RECORD LIST »
---

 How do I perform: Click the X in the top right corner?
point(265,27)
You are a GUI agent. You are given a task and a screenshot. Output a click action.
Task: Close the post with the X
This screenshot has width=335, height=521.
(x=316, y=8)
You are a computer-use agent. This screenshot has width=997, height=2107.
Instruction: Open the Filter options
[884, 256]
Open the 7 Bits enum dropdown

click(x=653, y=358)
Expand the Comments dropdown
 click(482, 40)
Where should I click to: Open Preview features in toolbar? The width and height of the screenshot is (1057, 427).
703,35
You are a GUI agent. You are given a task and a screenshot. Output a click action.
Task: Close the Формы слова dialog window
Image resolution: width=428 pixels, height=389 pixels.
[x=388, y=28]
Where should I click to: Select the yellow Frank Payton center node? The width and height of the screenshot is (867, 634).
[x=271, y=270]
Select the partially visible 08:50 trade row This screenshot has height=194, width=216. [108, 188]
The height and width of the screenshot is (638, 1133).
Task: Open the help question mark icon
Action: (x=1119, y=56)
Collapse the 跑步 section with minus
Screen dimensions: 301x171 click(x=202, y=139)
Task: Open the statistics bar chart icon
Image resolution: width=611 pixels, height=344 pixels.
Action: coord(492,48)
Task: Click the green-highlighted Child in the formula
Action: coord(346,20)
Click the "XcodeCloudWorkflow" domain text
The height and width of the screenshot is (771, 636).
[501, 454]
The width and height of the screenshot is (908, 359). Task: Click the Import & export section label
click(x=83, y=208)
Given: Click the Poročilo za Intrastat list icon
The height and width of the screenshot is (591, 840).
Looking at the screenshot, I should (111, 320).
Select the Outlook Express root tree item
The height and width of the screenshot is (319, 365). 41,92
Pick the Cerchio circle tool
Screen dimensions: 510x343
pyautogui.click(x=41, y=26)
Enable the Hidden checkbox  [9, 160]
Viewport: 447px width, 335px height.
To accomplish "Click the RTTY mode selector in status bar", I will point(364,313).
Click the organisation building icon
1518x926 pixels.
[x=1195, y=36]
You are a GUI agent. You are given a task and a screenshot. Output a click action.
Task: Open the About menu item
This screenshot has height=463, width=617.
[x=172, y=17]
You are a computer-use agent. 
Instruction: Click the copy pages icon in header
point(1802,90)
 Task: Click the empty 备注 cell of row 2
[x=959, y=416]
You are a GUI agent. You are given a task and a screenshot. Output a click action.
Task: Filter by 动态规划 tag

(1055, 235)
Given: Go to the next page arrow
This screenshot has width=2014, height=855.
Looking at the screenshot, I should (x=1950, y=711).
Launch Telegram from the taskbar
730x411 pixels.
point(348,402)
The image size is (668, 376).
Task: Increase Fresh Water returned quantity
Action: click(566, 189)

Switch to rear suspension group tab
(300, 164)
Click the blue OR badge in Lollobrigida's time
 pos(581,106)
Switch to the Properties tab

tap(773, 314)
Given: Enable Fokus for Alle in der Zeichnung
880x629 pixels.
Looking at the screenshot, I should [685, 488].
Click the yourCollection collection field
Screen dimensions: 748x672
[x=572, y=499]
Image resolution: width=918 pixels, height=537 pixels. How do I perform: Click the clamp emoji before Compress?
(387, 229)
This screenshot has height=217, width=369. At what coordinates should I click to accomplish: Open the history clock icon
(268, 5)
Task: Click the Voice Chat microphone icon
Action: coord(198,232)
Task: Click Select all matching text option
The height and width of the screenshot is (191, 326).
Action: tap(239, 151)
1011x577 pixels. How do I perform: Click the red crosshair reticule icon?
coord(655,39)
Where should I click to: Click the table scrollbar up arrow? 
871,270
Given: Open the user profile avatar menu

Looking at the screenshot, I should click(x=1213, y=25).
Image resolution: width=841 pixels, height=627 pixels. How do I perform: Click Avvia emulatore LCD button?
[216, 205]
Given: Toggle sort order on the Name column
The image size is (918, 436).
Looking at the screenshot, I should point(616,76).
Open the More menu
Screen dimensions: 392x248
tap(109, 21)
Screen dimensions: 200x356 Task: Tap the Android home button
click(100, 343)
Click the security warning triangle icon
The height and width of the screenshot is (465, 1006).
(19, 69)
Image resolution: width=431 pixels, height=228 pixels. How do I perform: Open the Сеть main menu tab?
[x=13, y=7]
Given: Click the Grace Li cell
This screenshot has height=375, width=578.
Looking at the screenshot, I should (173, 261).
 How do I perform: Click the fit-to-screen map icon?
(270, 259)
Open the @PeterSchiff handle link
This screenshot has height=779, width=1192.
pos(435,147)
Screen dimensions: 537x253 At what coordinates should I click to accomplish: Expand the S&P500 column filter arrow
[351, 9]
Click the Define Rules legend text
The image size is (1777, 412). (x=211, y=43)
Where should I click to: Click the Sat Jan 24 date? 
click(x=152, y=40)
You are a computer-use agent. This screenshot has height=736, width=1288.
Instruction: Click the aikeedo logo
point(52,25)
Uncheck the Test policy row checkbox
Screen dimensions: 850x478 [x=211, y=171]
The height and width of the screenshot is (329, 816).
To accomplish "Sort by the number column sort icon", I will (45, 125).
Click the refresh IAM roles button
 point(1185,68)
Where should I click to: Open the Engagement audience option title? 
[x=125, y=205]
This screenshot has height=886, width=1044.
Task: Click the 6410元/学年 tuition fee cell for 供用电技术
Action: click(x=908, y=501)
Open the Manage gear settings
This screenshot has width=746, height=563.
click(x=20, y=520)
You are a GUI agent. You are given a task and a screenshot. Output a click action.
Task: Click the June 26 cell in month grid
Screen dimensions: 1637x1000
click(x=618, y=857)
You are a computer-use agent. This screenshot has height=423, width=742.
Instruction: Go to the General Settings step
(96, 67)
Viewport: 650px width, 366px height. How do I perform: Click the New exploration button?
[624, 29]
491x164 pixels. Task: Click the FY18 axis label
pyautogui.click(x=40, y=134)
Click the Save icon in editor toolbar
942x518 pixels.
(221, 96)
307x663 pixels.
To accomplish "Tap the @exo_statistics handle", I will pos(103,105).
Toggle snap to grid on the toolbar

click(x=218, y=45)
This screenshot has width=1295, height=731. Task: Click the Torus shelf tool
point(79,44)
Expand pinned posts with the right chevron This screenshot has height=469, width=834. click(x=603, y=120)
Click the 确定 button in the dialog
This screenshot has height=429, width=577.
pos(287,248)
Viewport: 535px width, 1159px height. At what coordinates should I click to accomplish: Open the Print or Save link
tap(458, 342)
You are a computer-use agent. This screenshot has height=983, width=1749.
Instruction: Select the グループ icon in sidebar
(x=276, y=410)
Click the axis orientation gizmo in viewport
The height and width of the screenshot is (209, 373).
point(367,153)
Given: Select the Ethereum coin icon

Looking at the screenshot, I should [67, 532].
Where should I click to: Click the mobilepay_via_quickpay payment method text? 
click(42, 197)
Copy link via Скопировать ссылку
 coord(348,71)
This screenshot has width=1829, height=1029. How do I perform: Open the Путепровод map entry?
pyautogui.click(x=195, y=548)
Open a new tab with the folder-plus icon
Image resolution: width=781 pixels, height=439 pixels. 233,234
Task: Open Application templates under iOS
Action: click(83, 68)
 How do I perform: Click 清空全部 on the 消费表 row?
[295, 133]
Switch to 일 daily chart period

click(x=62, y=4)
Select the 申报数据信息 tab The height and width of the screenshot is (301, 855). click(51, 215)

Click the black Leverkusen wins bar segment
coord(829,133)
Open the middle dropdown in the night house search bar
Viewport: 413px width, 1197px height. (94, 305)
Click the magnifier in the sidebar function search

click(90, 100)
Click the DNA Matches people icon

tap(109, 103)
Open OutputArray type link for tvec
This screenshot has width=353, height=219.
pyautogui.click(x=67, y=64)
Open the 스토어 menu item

---

TASK DESCRIPTION » Format every line of the rows above as a Markdown table with two columns, Number and Line, and leave out the blank lines.

FINISHED TASK »
| Number | Line |
|---|---|
| 1 |  How do I perform: Click the X in the top right corner? |
| 2 | point(265,27) |
| 3 | You are a GUI agent. You are given a task and a screenshot. Output a click action. |
| 4 | Task: Close the post with the X |
| 5 | This screenshot has width=335, height=521. |
| 6 | (x=316, y=8) |
| 7 | You are a computer-use agent. This screenshot has width=997, height=2107. |
| 8 | Instruction: Open the Filter options |
| 9 | [884, 256] |
| 10 | Open the 7 Bits enum dropdown |
| 11 | click(x=653, y=358) |
| 12 | Expand the Comments dropdown |
| 13 |  click(482, 40) |
| 14 | Where should I click to: Open Preview features in toolbar? The width and height of the screenshot is (1057, 427). |
| 15 | 703,35 |
| 16 | You are a GUI agent. You are given a task and a screenshot. Output a click action. |
| 17 | Task: Close the Формы слова dialog window |
| 18 | Image resolution: width=428 pixels, height=389 pixels. |
| 19 | [x=388, y=28] |
| 20 | Where should I click to: Select the yellow Frank Payton center node? The width and height of the screenshot is (867, 634). |
| 21 | [x=271, y=270] |
| 22 | Select the partially visible 08:50 trade row This screenshot has height=194, width=216. [108, 188] |
| 23 | The height and width of the screenshot is (638, 1133). |
| 24 | Task: Open the help question mark icon |
| 25 | Action: (x=1119, y=56) |
| 26 | Collapse the 跑步 section with minus |
| 27 | Screen dimensions: 301x171 click(x=202, y=139) |
| 28 | Task: Open the statistics bar chart icon |
| 29 | Image resolution: width=611 pixels, height=344 pixels. |
| 30 | Action: coord(492,48) |
| 31 | Task: Click the green-highlighted Child in the formula |
| 32 | Action: coord(346,20) |
| 33 | Click the "XcodeCloudWorkflow" domain text |
| 34 | The height and width of the screenshot is (771, 636). |
| 35 | [501, 454] |
| 36 | The width and height of the screenshot is (908, 359). Task: Click the Import & export section label |
| 37 | click(x=83, y=208) |
| 38 | Given: Click the Poročilo za Intrastat list icon |
| 39 | The height and width of the screenshot is (591, 840). |
| 40 | Looking at the screenshot, I should (111, 320). |
| 41 | Select the Outlook Express root tree item |
| 42 | The height and width of the screenshot is (319, 365). 41,92 |
| 43 | Pick the Cerchio circle tool |
| 44 | Screen dimensions: 510x343 |
| 45 | pyautogui.click(x=41, y=26) |
| 46 | Enable the Hidden checkbox  [9, 160] |
| 47 | Viewport: 447px width, 335px height. |
| 48 | To accomplish "Click the RTTY mode selector in status bar", I will point(364,313). |
| 49 | Click the organisation building icon |
| 50 | 1518x926 pixels. |
| 51 | [x=1195, y=36] |
| 52 | You are a GUI agent. You are given a task and a screenshot. Output a click action. |
| 53 | Task: Open the About menu item |
| 54 | This screenshot has height=463, width=617. |
| 55 | [x=172, y=17] |
| 56 | You are a computer-use agent.  |
| 57 | Instruction: Click the copy pages icon in header |
| 58 | point(1802,90) |
| 59 |  Task: Click the empty 备注 cell of row 2 |
| 60 | [x=959, y=416] |
| 61 | You are a GUI agent. You are given a task and a screenshot. Output a click action. |
| 62 | Task: Filter by 动态规划 tag |
| 63 | (1055, 235) |
| 64 | Given: Go to the next page arrow |
| 65 | This screenshot has width=2014, height=855. |
| 66 | Looking at the screenshot, I should (x=1950, y=711). |
| 67 | Launch Telegram from the taskbar |
| 68 | 730x411 pixels. |
| 69 | point(348,402) |
| 70 | The image size is (668, 376). |
| 71 | Task: Increase Fresh Water returned quantity |
| 72 | Action: click(566, 189) |
| 73 | Switch to rear suspension group tab |
| 74 | (300, 164) |
| 75 | Click the blue OR badge in Lollobrigida's time |
| 76 |  pos(581,106) |
| 77 | Switch to the Properties tab |
| 78 | tap(773, 314) |
| 79 | Given: Enable Fokus for Alle in der Zeichnung |
| 80 | 880x629 pixels. |
| 81 | Looking at the screenshot, I should [685, 488]. |
| 82 | Click the yourCollection collection field |
| 83 | Screen dimensions: 748x672 |
| 84 | [x=572, y=499] |
| 85 | Image resolution: width=918 pixels, height=537 pixels. How do I perform: Click the clamp emoji before Compress? |
| 86 | (387, 229) |
| 87 | This screenshot has height=217, width=369. At what coordinates should I click to accomplish: Open the history clock icon |
| 88 | (268, 5) |
| 89 | Task: Click the Voice Chat microphone icon |
| 90 | Action: coord(198,232) |
| 91 | Task: Click Select all matching text option |
| 92 | The height and width of the screenshot is (191, 326). |
| 93 | Action: tap(239, 151) |
| 94 | 1011x577 pixels. How do I perform: Click the red crosshair reticule icon? |
| 95 | coord(655,39) |
| 96 | Where should I click to: Click the table scrollbar up arrow?  |
| 97 | 871,270 |
| 98 | Given: Open the user profile avatar menu |
| 99 | Looking at the screenshot, I should click(x=1213, y=25). |
| 100 | Image resolution: width=841 pixels, height=627 pixels. How do I perform: Click Avvia emulatore LCD button? |
| 101 | [216, 205] |
| 102 | Given: Toggle sort order on the Name column |
| 103 | The image size is (918, 436). |
| 104 | Looking at the screenshot, I should point(616,76). |
| 105 | Open the More menu |
| 106 | Screen dimensions: 392x248 |
| 107 | tap(109, 21) |
| 108 | Screen dimensions: 200x356 Task: Tap the Android home button |
| 109 | click(100, 343) |
| 110 | Click the security warning triangle icon |
| 111 | The height and width of the screenshot is (465, 1006). |
| 112 | (19, 69) |
| 113 | Image resolution: width=431 pixels, height=228 pixels. How do I perform: Open the Сеть main menu tab? |
| 114 | [x=13, y=7] |
| 115 | Given: Click the Grace Li cell |
| 116 | This screenshot has height=375, width=578. |
| 117 | Looking at the screenshot, I should (173, 261). |
| 118 |  How do I perform: Click the fit-to-screen map icon? |
| 119 | (270, 259) |
| 120 | Open the @PeterSchiff handle link |
| 121 | This screenshot has height=779, width=1192. |
| 122 | pos(435,147) |
| 123 | Screen dimensions: 537x253 At what coordinates should I click to accomplish: Expand the S&P500 column filter arrow |
| 124 | [351, 9] |
| 125 | Click the Define Rules legend text |
| 126 | The image size is (1777, 412). (x=211, y=43) |
| 127 | Where should I click to: Click the Sat Jan 24 date?  |
| 128 | click(x=152, y=40) |
| 129 | You are a computer-use agent. This screenshot has height=736, width=1288. |
| 130 | Instruction: Click the aikeedo logo |
| 131 | point(52,25) |
| 132 | Uncheck the Test policy row checkbox |
| 133 | Screen dimensions: 850x478 [x=211, y=171] |
| 134 | The height and width of the screenshot is (329, 816). |
| 135 | To accomplish "Sort by the number column sort icon", I will (45, 125). |
| 136 | Click the refresh IAM roles button |
| 137 |  point(1185,68) |
| 138 | Where should I click to: Open the Engagement audience option title?  |
| 139 | [x=125, y=205] |
| 140 | This screenshot has height=886, width=1044. |
| 141 | Task: Click the 6410元/学年 tuition fee cell for 供用电技术 |
| 142 | Action: click(x=908, y=501) |
| 143 | Open the Manage gear settings |
| 144 | This screenshot has width=746, height=563. |
| 145 | click(x=20, y=520) |
| 146 | You are a GUI agent. You are given a task and a screenshot. Output a click action. |
| 147 | Task: Click the June 26 cell in month grid |
| 148 | Screen dimensions: 1637x1000 |
| 149 | click(x=618, y=857) |
| 150 | You are a computer-use agent. This screenshot has height=423, width=742. |
| 151 | Instruction: Go to the General Settings step |
| 152 | (96, 67) |
| 153 | Viewport: 650px width, 366px height. How do I perform: Click the New exploration button? |
| 154 | [624, 29] |
| 155 | 491x164 pixels. Task: Click the FY18 axis label |
| 156 | pyautogui.click(x=40, y=134) |
| 157 | Click the Save icon in editor toolbar |
| 158 | 942x518 pixels. |
| 159 | (221, 96) |
| 160 | 307x663 pixels. |
| 161 | To accomplish "Tap the @exo_statistics handle", I will pos(103,105). |
| 162 | Toggle snap to grid on the toolbar |
| 163 | click(x=218, y=45) |
| 164 | This screenshot has width=1295, height=731. Task: Click the Torus shelf tool |
| 165 | point(79,44) |
| 166 | Expand pinned posts with the right chevron This screenshot has height=469, width=834. click(x=603, y=120) |
| 167 | Click the 确定 button in the dialog |
| 168 | This screenshot has height=429, width=577. |
| 169 | pos(287,248) |
| 170 | Viewport: 535px width, 1159px height. At what coordinates should I click to accomplish: Open the Print or Save link |
| 171 | tap(458, 342) |
| 172 | You are a computer-use agent. This screenshot has height=983, width=1749. |
| 173 | Instruction: Select the グループ icon in sidebar |
| 174 | (x=276, y=410) |
| 175 | Click the axis orientation gizmo in viewport |
| 176 | The height and width of the screenshot is (209, 373). |
| 177 | point(367,153) |
| 178 | Given: Select the Ethereum coin icon |
| 179 | Looking at the screenshot, I should [67, 532]. |
| 180 | Where should I click to: Click the mobilepay_via_quickpay payment method text?  |
| 181 | click(42, 197) |
| 182 | Copy link via Скопировать ссылку |
| 183 |  coord(348,71) |
| 184 | This screenshot has width=1829, height=1029. How do I perform: Open the Путепровод map entry? |
| 185 | pyautogui.click(x=195, y=548) |
| 186 | Open a new tab with the folder-plus icon |
| 187 | Image resolution: width=781 pixels, height=439 pixels. 233,234 |
| 188 | Task: Open Application templates under iOS |
| 189 | Action: click(83, 68) |
| 190 |  How do I perform: Click 清空全部 on the 消费表 row? |
| 191 | [295, 133] |
| 192 | Switch to 일 daily chart period |
| 193 | click(x=62, y=4) |
| 194 | Select the 申报数据信息 tab The height and width of the screenshot is (301, 855). click(51, 215) |
| 195 | Click the black Leverkusen wins bar segment |
| 196 | coord(829,133) |
| 197 | Open the middle dropdown in the night house search bar |
| 198 | Viewport: 413px width, 1197px height. (94, 305) |
| 199 | Click the magnifier in the sidebar function search |
| 200 | click(90, 100) |
| 201 | Click the DNA Matches people icon |
| 202 | tap(109, 103) |
| 203 | Open OutputArray type link for tvec |
| 204 | This screenshot has width=353, height=219. |
| 205 | pyautogui.click(x=67, y=64) |
| 206 | Open the 스토어 menu item |